Micropython implementation of the Person Detection Example
I was able to restore the tflite model from the person_detection_int8 archive. It was a .cc file but I converted it back into a binary file and verified the architecture in netron.
I was able to create this (96,96) binary file from the corresponding .cc file from the person_detection_int8 archive.
I was able to create this (96,96) binary file from the corresponding .cc file from the person_detection_int8 archive.
A script that runs in python3 to load and display the two test images.
Download the latest build of the micropython unix port:
- Click on "Actions" tab.
- Click on "Select Workflow" button.
- Choose "UNIX"
- Click on the commit message name for the most recent successful build
- Click on microlite-unix-micropython in the "Artifacts" area to download a zip file containing the micropython command for unix. It can also run within the windows subsystem for linux.

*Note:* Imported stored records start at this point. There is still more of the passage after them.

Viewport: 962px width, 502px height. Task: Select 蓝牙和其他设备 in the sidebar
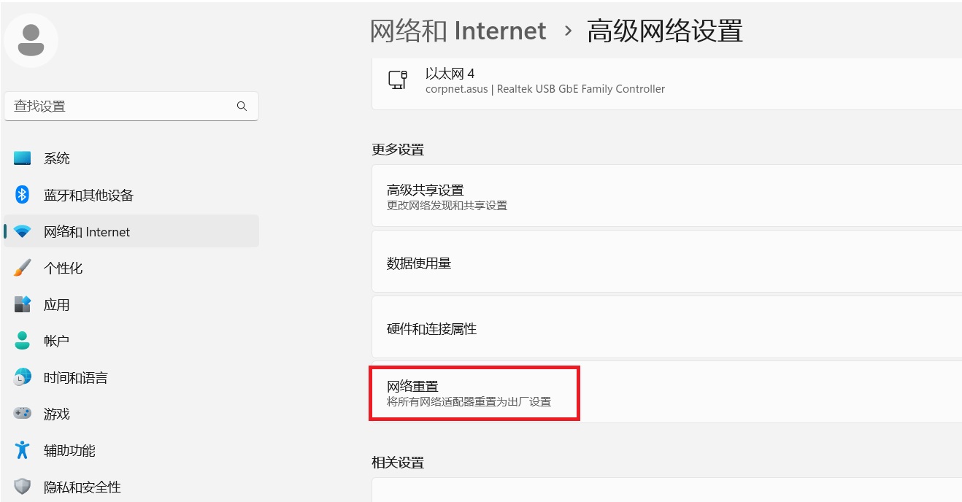pos(88,195)
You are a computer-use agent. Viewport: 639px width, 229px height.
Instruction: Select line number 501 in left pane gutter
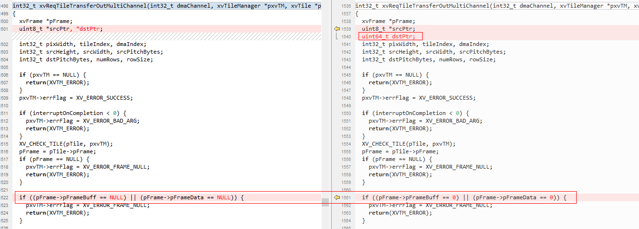(5, 29)
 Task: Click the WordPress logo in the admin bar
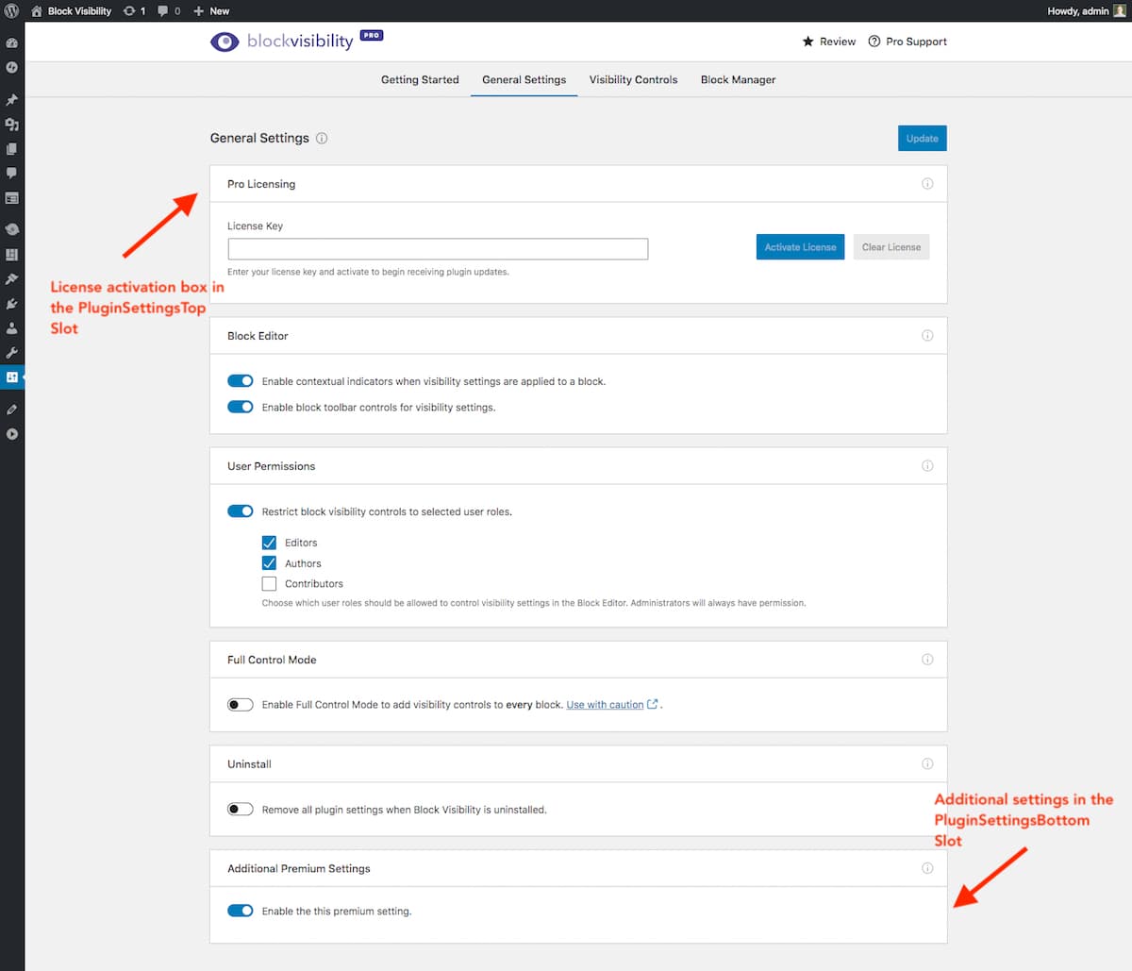11,11
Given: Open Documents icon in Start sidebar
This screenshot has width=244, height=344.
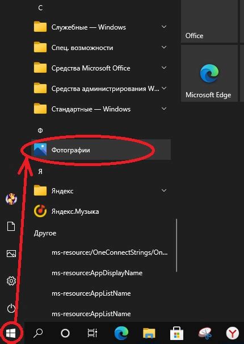Looking at the screenshot, I should point(11,226).
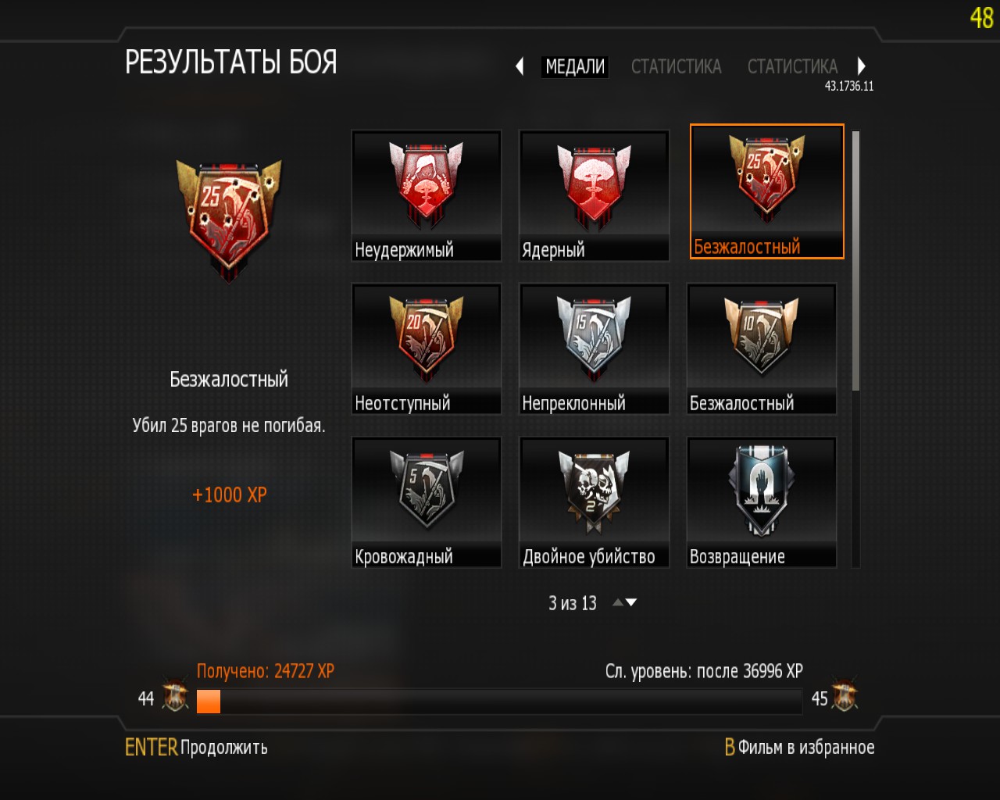Viewport: 1000px width, 800px height.
Task: Select the Неотступный 20-kill medal
Action: click(427, 348)
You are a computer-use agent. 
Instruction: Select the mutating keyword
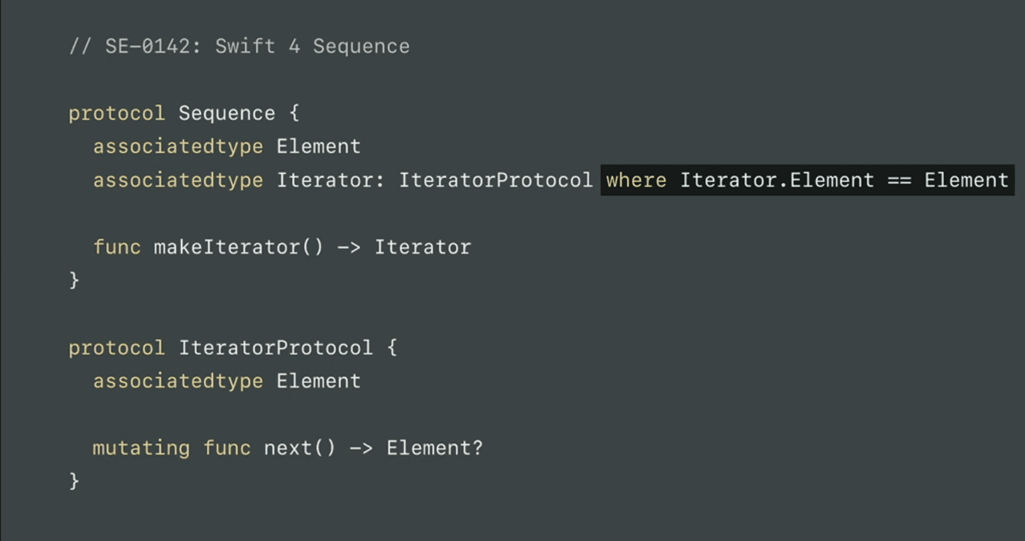(x=141, y=448)
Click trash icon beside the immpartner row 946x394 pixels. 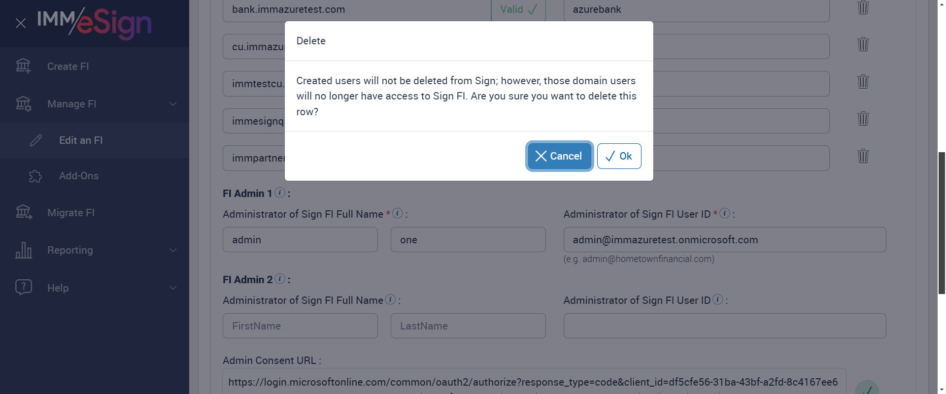tap(863, 156)
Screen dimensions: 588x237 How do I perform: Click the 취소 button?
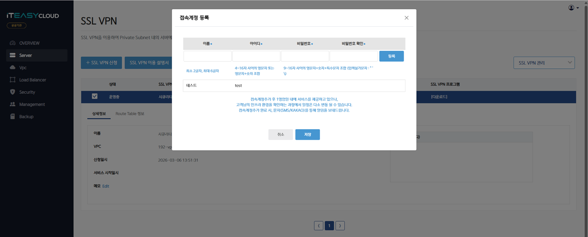tap(280, 134)
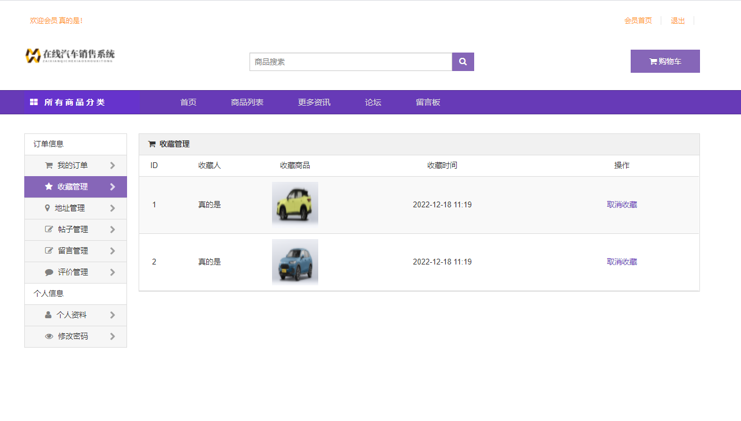Open the 留言板 navigation item
Image resolution: width=741 pixels, height=421 pixels.
pyautogui.click(x=428, y=102)
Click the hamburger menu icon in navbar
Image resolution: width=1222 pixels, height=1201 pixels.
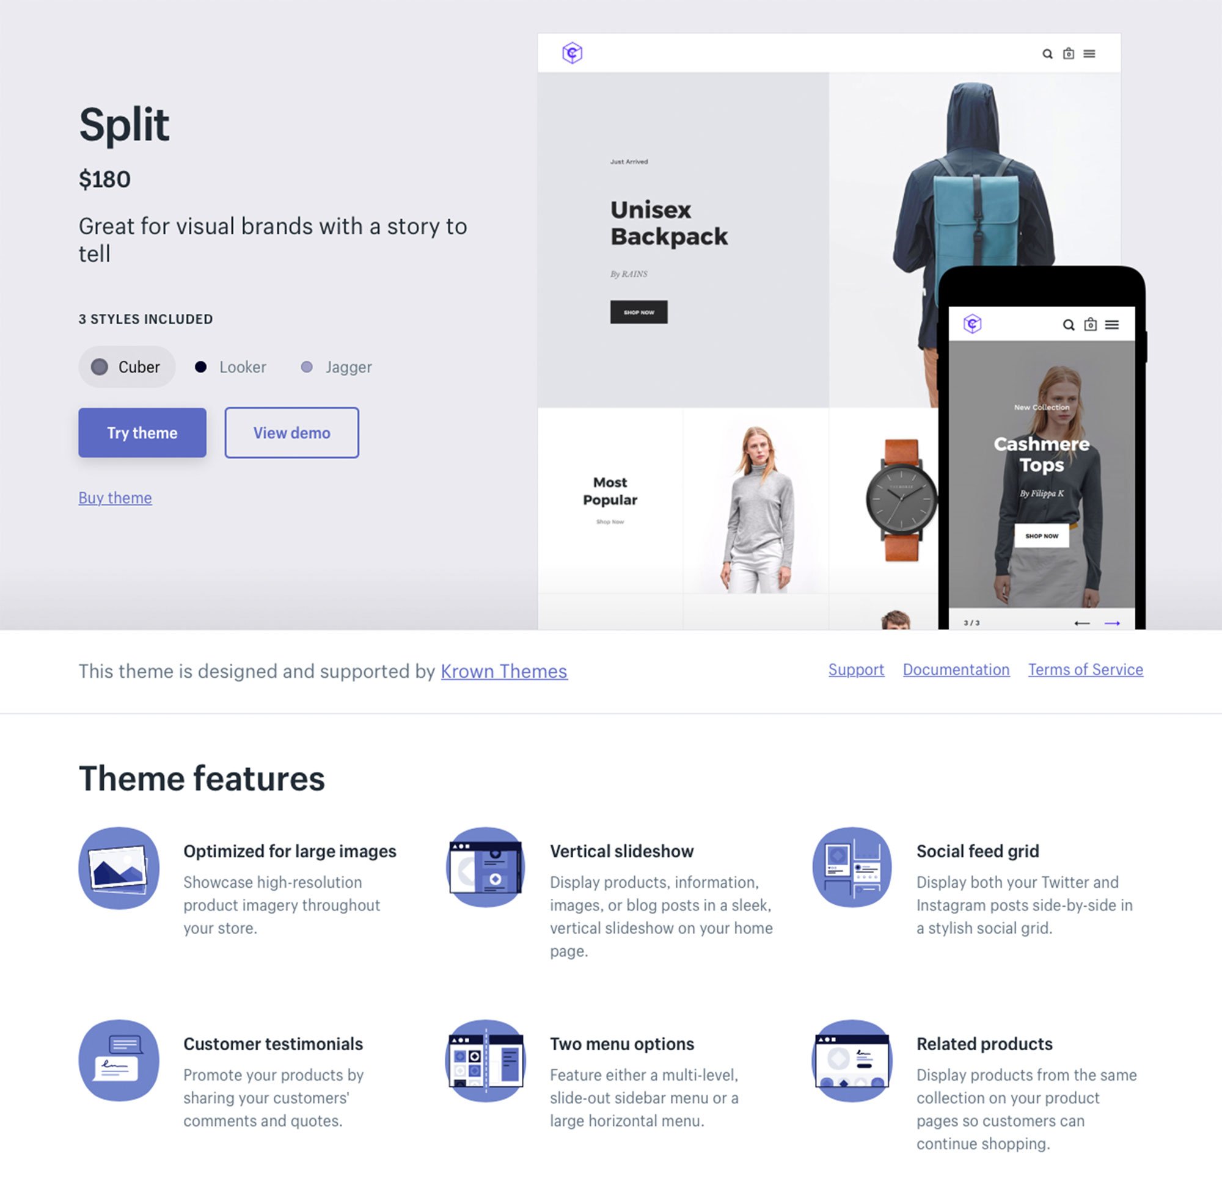click(x=1090, y=52)
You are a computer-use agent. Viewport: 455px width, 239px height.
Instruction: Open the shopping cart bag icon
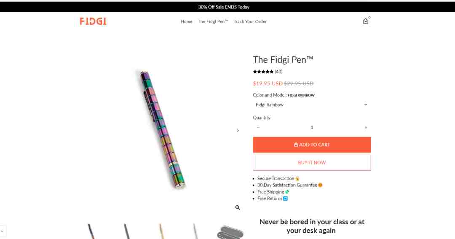tap(366, 21)
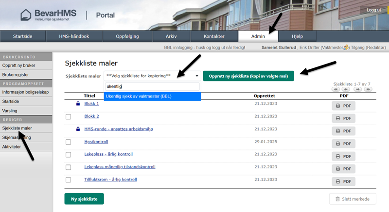Open the 'Velg sjekkliste for kopiering' dropdown
This screenshot has height=212, width=389.
(153, 76)
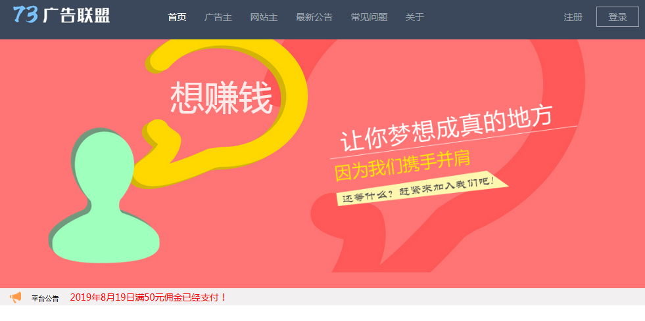Click the 73 numeral in the logo
This screenshot has height=321, width=645.
pos(25,14)
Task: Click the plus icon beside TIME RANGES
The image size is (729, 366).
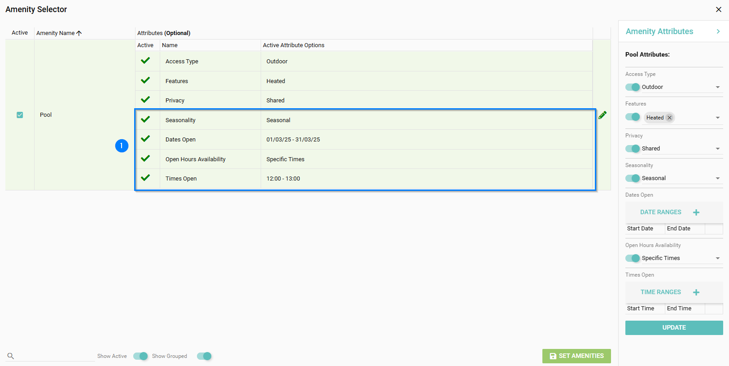Action: 696,292
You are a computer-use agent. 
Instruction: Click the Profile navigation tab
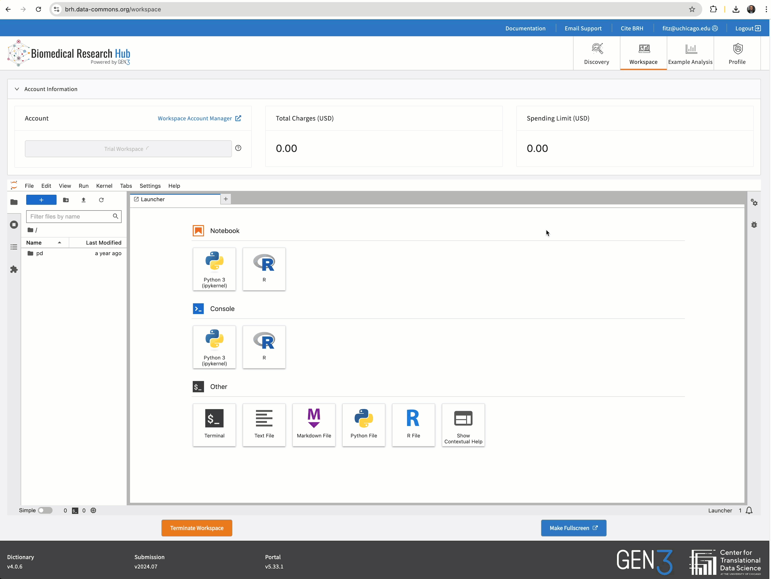click(x=737, y=54)
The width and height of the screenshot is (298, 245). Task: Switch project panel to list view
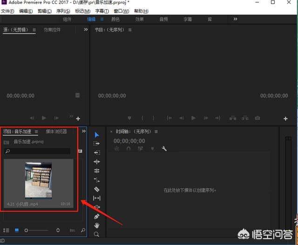pos(7,230)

Run micropython /examples/person_detection/person_detection.py
~/git/tensorflow-micropython-examples/examples/person_detection$ ./micropython ./person_detection.py
interpreter_make_new: model size = 300568, tensor area = 139264
Classify No Person Image
setup 9612 bytes on the inputTensor.
'not a person' = -25, 'person' = 25
Classify Person Image
setup 9612 bytes on the inputTensor.
'not a person' = -113, 'person' = 113
NOTE: The person detection model is 300 kb so you need to use a board with SPI RAM
Download the latest build of the micropython microlite spiram board for the esp32 port:
- Click on "Actions" tab.
- Click on "Select Workflow" button.
- Choose "ESP32"
- Click on the commit message name for the most recent successful build
- Click on microlite-spiram-16m-esp32-firmware in the "Artifacts" area to download a zip file containing the esp32 firmware you can now flash.
After flashing upload these files from here onto the board:
- no_person_image_data.dat
- person_image_data.dat
- person_detect_model.tflite
- person_detection.py
Then import person_detection to run the example:
This has been tested using an ESP32-CAM-MB and an M5 Timer Camera using the MICROLITE_SPIRAM_CAM Firmware.
Flash that firmware and then copy the esp32-cam/person_detection_cam.py and person_detect_model.tflite model to the camera.
Run import person_detection_cam to activate the demo program. The led will illuminate when it thinks a person is in frame.